Jiuzhaiguo or Jiuzhai Valley is a major feature of the Sichuan Scenic Area, located 350 km north of Chengdu, the capital of Sichuan province. Jiuzhaigou is at the northeastern end of this scenic area in the Min Shan mountains and is part of the Aba Tibetan and Qiang Autonomous Prefecture. It is known as the habitat of giant pandas, although it is extremely rare to ever see a panda in the park, and mainly for its many multi-level waterfalls and colorful lakes. It was declared a UNESCO World Heritage Site in 1992.The valley includes the catchment area of three gullies, which due to their large size are often called valleys themselves, and is one of the sources of the Jialing River, part of the Yangtze River system.
Jiuzhaigou’s best-known feature is its dozens of blue, green and turquoise-colored lakes. The local Tibetan people call them “son of the sea”. Originating in glacial activity, they were dammed by rockfalls and other natural phenomena, then solidified by processes of carbonate deposition. Some lakes have a high concentration of calcium carbonate, and their water is very clear so that the bottom is often visible even at high depths. The lakes vary in color and aspect according to their depths, residues, and surroundings.
The Primeval Forest (原始森林)
The Primeval Forest is a preserved ancient woodland. It is fronted by spectacular views of the surrounding mountains and cliffs, including the 500 m high blade-shaped Sword Rock (剑岩). Sword Rock stands at the top of the 18km long Rize Valley (日则沟), the south western branch of Jiuzhaiguo.
Rize Valley (日则沟)
Swan Lake (天鹅海) is a 2250 m long, 125 m wide picturesque lake named for its visiting swans and ducks.

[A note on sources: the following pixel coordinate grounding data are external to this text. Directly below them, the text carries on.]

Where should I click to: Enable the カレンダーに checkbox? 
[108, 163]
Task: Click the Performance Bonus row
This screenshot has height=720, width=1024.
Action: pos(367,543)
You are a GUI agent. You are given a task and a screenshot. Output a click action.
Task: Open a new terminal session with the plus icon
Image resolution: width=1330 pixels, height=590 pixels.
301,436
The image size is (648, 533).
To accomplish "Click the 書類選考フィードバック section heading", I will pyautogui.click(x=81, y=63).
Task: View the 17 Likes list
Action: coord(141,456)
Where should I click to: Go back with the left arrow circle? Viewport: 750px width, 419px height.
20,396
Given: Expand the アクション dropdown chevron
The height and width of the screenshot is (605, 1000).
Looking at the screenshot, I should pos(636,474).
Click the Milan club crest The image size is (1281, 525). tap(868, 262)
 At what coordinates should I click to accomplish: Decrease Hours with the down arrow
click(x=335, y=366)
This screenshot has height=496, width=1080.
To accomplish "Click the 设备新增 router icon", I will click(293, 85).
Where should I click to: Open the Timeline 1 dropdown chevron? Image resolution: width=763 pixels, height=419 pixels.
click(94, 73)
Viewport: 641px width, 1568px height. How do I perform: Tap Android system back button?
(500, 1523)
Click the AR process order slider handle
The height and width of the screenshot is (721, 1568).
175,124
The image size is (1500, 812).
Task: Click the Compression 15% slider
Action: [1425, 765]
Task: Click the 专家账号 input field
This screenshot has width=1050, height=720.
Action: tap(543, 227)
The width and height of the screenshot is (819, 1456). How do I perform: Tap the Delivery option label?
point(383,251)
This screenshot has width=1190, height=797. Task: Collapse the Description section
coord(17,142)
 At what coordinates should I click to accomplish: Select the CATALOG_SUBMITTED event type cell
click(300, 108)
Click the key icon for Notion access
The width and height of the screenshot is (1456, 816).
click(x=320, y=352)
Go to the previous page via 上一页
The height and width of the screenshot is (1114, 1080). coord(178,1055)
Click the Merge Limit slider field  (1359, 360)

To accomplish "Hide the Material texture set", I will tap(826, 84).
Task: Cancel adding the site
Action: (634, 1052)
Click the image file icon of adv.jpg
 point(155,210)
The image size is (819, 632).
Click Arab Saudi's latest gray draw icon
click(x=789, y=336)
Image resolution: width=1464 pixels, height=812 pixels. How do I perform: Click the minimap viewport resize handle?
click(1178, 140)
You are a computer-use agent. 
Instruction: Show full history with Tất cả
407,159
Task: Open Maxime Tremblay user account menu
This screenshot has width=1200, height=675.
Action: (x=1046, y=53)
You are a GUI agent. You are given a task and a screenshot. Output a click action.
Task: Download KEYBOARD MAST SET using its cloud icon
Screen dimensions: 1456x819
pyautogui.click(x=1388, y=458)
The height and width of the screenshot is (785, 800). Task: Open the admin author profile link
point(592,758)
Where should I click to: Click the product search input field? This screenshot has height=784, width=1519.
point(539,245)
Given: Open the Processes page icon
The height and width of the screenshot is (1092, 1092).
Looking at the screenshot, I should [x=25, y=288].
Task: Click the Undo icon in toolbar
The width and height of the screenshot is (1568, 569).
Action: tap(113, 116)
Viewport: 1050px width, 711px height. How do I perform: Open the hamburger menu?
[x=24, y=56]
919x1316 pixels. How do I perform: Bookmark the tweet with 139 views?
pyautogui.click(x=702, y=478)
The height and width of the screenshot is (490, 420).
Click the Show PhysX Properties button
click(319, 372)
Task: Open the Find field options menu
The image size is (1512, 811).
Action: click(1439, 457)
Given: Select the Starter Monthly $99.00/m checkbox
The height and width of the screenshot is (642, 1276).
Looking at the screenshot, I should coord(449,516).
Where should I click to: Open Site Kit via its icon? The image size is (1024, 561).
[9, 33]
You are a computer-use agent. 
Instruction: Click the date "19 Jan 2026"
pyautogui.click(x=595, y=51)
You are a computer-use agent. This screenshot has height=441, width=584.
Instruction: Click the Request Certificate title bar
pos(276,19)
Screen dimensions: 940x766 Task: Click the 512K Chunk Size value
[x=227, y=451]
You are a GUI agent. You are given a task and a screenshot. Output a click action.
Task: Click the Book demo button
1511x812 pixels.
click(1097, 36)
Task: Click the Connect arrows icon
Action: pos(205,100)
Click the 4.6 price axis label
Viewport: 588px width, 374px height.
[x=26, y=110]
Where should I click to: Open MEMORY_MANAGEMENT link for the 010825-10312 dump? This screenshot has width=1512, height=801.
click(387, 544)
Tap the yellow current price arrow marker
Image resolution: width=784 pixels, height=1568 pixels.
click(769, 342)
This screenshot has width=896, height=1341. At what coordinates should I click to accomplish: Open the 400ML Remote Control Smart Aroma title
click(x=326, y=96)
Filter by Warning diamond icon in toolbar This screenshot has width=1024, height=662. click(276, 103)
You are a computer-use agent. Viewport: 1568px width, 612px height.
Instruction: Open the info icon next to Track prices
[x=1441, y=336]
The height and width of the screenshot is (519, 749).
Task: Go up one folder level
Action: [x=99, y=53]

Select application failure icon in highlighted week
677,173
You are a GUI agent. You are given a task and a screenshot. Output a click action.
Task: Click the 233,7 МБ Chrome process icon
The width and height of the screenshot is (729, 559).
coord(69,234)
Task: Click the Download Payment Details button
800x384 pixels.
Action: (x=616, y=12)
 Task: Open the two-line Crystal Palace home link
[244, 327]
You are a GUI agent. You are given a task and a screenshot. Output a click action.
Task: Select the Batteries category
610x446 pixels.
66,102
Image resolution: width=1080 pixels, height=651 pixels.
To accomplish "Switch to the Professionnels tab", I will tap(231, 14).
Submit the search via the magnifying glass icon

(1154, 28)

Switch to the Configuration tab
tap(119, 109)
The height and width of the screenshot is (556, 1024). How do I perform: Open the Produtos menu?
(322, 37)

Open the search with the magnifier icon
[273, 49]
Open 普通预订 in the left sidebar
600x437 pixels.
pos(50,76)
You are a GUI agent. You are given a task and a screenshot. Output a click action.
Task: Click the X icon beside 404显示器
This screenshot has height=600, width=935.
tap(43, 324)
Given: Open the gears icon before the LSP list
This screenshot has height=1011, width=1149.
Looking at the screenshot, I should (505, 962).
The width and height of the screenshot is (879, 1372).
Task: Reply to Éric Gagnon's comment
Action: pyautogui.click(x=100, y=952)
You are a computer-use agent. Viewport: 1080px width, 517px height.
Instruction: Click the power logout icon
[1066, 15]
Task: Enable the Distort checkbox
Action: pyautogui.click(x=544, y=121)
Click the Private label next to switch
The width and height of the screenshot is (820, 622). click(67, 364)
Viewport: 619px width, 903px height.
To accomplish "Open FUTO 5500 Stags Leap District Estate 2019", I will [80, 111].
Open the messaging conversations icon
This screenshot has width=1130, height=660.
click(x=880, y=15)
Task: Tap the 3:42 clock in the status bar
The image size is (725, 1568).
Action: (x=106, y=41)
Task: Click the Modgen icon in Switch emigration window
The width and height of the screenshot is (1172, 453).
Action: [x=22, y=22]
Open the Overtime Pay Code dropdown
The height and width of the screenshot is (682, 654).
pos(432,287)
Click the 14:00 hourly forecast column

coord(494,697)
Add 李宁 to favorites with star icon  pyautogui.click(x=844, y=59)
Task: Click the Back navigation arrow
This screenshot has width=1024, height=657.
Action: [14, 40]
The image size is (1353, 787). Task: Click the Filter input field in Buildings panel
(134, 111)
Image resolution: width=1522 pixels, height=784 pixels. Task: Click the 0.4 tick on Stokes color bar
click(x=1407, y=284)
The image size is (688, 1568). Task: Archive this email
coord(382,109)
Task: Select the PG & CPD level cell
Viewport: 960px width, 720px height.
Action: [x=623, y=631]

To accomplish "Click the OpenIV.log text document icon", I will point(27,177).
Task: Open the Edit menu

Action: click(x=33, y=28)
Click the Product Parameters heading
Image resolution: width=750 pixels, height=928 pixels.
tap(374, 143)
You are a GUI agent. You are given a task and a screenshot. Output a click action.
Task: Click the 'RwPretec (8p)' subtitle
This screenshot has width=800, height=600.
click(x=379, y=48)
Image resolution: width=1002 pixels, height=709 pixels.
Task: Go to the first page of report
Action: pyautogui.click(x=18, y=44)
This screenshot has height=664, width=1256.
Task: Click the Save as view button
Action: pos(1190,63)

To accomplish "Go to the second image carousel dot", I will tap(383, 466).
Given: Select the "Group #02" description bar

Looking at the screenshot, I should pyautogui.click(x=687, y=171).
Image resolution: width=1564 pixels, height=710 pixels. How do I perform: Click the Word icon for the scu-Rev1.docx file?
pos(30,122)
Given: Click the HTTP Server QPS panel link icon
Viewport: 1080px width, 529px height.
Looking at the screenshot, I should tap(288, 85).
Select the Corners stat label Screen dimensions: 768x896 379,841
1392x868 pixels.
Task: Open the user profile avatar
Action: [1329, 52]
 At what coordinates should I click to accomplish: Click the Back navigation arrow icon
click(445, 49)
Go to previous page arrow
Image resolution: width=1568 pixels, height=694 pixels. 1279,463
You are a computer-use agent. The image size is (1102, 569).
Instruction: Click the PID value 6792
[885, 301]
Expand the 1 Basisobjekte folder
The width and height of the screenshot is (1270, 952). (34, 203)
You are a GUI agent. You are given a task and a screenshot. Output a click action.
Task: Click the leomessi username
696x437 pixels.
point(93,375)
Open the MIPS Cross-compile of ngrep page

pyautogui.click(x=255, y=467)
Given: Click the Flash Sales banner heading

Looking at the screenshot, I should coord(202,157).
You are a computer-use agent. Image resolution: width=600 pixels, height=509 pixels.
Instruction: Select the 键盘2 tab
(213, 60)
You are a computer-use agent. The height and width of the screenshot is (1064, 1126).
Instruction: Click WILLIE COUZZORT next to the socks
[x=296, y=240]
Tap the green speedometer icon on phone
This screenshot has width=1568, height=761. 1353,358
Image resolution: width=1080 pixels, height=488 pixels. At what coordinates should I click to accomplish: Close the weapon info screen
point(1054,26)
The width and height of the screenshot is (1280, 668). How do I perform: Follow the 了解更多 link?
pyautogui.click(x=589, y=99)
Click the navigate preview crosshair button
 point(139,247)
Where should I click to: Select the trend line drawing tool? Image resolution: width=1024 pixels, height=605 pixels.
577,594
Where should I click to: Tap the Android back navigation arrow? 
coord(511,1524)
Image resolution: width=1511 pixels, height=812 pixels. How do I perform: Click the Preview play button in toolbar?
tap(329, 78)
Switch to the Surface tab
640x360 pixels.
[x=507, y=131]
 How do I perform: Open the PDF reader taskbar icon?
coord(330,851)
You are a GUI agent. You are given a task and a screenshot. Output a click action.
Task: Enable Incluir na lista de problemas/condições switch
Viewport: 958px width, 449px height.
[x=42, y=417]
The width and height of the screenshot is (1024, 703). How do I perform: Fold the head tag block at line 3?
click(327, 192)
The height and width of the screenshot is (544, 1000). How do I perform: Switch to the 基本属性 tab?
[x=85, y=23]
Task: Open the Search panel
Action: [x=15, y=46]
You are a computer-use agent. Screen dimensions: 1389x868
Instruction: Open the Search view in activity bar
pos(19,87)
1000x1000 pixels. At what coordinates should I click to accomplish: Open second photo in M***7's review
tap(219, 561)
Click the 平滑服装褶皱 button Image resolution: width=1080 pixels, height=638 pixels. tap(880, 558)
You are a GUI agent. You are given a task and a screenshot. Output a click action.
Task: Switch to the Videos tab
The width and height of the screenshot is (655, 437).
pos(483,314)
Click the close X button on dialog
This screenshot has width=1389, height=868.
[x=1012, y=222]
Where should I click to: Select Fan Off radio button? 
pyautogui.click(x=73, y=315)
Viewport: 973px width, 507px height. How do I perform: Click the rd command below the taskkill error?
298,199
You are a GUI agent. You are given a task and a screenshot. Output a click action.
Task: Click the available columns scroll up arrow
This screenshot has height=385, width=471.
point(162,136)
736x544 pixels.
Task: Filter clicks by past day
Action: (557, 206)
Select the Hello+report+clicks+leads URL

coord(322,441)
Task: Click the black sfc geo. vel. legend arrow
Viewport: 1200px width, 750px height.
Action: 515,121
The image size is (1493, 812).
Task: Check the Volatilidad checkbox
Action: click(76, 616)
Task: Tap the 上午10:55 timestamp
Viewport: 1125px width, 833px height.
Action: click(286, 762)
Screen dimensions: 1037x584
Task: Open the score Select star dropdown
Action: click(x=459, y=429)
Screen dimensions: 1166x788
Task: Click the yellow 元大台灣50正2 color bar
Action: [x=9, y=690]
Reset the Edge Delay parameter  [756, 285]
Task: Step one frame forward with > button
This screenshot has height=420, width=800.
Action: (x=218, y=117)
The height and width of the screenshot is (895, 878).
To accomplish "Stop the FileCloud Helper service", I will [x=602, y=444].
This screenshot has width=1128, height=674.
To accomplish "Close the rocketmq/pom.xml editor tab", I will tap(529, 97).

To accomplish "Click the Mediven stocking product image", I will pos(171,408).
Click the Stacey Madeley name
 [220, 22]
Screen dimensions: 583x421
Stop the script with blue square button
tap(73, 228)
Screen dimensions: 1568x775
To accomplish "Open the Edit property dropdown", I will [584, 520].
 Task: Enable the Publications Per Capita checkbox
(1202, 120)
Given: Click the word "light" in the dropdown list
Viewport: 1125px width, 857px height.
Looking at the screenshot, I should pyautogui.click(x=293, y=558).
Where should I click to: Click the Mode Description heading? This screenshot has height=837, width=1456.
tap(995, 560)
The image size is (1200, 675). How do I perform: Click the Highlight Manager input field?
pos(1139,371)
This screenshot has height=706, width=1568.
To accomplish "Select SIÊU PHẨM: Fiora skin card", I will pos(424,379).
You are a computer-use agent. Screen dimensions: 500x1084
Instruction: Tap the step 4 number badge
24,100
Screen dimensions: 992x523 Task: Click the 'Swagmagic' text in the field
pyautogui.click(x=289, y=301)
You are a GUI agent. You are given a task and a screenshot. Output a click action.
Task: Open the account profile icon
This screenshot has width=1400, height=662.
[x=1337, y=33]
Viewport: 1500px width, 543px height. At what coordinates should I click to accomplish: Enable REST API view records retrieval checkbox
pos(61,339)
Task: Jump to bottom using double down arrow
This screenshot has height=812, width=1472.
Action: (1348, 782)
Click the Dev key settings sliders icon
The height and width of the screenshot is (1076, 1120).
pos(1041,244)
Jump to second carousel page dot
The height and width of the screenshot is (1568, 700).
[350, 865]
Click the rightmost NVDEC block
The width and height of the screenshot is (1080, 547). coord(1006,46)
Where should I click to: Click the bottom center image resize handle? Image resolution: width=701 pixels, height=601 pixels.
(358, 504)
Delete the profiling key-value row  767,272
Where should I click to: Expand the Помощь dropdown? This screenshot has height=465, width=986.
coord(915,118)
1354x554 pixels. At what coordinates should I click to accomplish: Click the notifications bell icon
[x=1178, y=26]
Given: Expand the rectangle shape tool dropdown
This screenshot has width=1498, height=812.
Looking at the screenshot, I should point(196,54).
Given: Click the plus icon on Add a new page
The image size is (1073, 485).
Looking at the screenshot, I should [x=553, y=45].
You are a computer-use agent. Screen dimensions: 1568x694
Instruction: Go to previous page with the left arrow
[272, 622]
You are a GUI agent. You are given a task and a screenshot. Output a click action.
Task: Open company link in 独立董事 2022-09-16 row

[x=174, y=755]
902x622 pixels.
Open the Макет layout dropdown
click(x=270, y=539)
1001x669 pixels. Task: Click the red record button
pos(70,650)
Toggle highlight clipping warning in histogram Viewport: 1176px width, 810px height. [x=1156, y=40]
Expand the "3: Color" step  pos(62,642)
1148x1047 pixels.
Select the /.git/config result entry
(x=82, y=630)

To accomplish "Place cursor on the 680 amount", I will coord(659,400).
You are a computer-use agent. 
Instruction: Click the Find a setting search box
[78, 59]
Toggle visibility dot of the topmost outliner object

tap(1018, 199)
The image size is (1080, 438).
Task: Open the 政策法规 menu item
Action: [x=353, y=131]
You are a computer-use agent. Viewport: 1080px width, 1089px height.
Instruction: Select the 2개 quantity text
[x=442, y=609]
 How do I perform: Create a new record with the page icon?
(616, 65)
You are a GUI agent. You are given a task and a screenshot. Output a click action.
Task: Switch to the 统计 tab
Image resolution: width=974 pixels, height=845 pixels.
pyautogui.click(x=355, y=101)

Arrow Bamboo Lake (箭竹海), covering an area of 170,000 m², is a shallow lake with a depth of 6 m. It lies at an elevation of 2,618 m, and was a main feature site for the 2002 Chinese film Hero.
Panda Lake (熊猫海) features curious color patterns of blue and green. Giant Pandas were said to have come to this lake to drink, though there have been no sightings for many years. The lake empties into the multi-stream, multi-level Panda Waterfalls, dropping 78 m in three steps.
Nuorilang Falls (诺日朗瀑布)
The waterfalls near the junction of the valleys, are 20 m high and 320 m wide. They are reportedly the widest highland waterfall in China, the widest travertine-topped waterfall in the world, and one of the symbols of Jiuzhaigou.
Shuzheng Falls (树正瀑布)
Located in Jiuzhaigou’s Shuzheng Valley, they stand 25 m tall and 72 m wide. Its waters flow down from Tiger Lake above in steep steps, broken up by the foliage, moss-covered rocks and trees that create the illusion of a graceful, moving curtain.
Mirror Lake (镜海)
Mirror Lake is so named because of its ability to reflect the images of the surrounding mountains and forests. The lake at an altitude of 2,410 m is in a sheltered section of the valley running east west which produces its glassy reflective surface.
Long Lake (长海)
The crescent-shaped lake is the highest, largest and deepest lake in Jiuzhaigou, measuring 7.5 km in length and up to 103 m in depth. It reportedly has no outgoing waterways, getting its water from snowmelt and losing it from seepage. It lies at the top of the 18km long Zechawa Valley, 则查洼沟. Local folklore talks about a monster lurking in its depths.
Reed Lake (芦苇海)
Reed Lake is a 1375 m-long, reed-covered marsh with a clear turquoise brook also known as the Jade Ribbon zigzaging through it. The contrast is particularly striking in the autumn when the reeds turn golden yellow.